● EXERCISE PROMPT: Would you return every entry, exactly as it is written?
[RAW DATA — start]
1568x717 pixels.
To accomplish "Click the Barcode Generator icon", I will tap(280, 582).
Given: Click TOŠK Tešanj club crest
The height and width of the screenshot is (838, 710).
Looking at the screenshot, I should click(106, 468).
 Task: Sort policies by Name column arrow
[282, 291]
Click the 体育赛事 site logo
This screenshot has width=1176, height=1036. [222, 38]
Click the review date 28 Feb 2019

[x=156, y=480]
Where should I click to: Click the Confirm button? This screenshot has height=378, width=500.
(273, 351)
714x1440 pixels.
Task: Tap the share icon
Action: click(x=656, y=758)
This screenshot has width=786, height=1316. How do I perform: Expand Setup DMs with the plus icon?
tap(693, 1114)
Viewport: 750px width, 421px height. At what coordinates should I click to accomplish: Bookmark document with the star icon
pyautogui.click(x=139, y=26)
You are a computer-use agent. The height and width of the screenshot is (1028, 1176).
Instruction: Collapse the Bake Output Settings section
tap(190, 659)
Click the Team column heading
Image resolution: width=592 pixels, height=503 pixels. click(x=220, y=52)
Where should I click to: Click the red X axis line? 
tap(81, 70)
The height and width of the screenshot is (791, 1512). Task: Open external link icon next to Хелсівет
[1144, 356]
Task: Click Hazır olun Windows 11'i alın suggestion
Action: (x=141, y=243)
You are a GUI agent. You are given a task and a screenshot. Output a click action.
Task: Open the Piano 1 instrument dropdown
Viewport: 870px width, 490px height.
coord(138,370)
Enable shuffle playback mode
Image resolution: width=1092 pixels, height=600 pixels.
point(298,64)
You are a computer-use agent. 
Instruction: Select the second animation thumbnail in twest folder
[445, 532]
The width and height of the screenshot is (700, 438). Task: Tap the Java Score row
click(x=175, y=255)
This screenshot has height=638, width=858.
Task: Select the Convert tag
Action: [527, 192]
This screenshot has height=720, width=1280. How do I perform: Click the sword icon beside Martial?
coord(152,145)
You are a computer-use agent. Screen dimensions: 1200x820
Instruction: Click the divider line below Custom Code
[RAW DATA — finish]
● RESPONSE BOX:
1568x717 pixels.
To accomplish "Click the Barcode Generator icon", I will tap(280, 582).
Given: Click TOŠK Tešanj club crest
The height and width of the screenshot is (838, 710).
Looking at the screenshot, I should click(106, 468).
 Task: Sort policies by Name column arrow
[282, 291]
Click the 体育赛事 site logo
This screenshot has width=1176, height=1036. [222, 38]
Click the review date 28 Feb 2019

[x=156, y=480]
Where should I click to: Click the Confirm button? This screenshot has height=378, width=500.
(273, 351)
714x1440 pixels.
Task: Tap the share icon
Action: click(x=656, y=758)
This screenshot has width=786, height=1316. How do I perform: Expand Setup DMs with the plus icon?
tap(693, 1114)
Viewport: 750px width, 421px height. At what coordinates should I click to accomplish: Bookmark document with the star icon
pyautogui.click(x=139, y=26)
You are a computer-use agent. The height and width of the screenshot is (1028, 1176).
Instruction: Collapse the Bake Output Settings section
tap(190, 659)
Click the Team column heading
Image resolution: width=592 pixels, height=503 pixels. click(x=220, y=52)
Where should I click to: Click the red X axis line? 
tap(81, 70)
The height and width of the screenshot is (791, 1512). Task: Open external link icon next to Хелсівет
[1144, 356]
Task: Click Hazır olun Windows 11'i alın suggestion
Action: (x=141, y=243)
You are a GUI agent. You are given a task and a screenshot. Output a click action.
Task: Open the Piano 1 instrument dropdown
Viewport: 870px width, 490px height.
coord(138,370)
Enable shuffle playback mode
Image resolution: width=1092 pixels, height=600 pixels.
point(298,64)
You are a computer-use agent. 
Instruction: Select the second animation thumbnail in twest folder
[445, 532]
The width and height of the screenshot is (700, 438). Task: Tap the Java Score row
click(x=175, y=255)
This screenshot has height=638, width=858.
Task: Select the Convert tag
Action: [527, 192]
This screenshot has height=720, width=1280. How do I perform: Click the sword icon beside Martial?
coord(152,145)
You are a computer-use agent. Screen dimensions: 1200x820
Instruction: Click the divider line below Custom Code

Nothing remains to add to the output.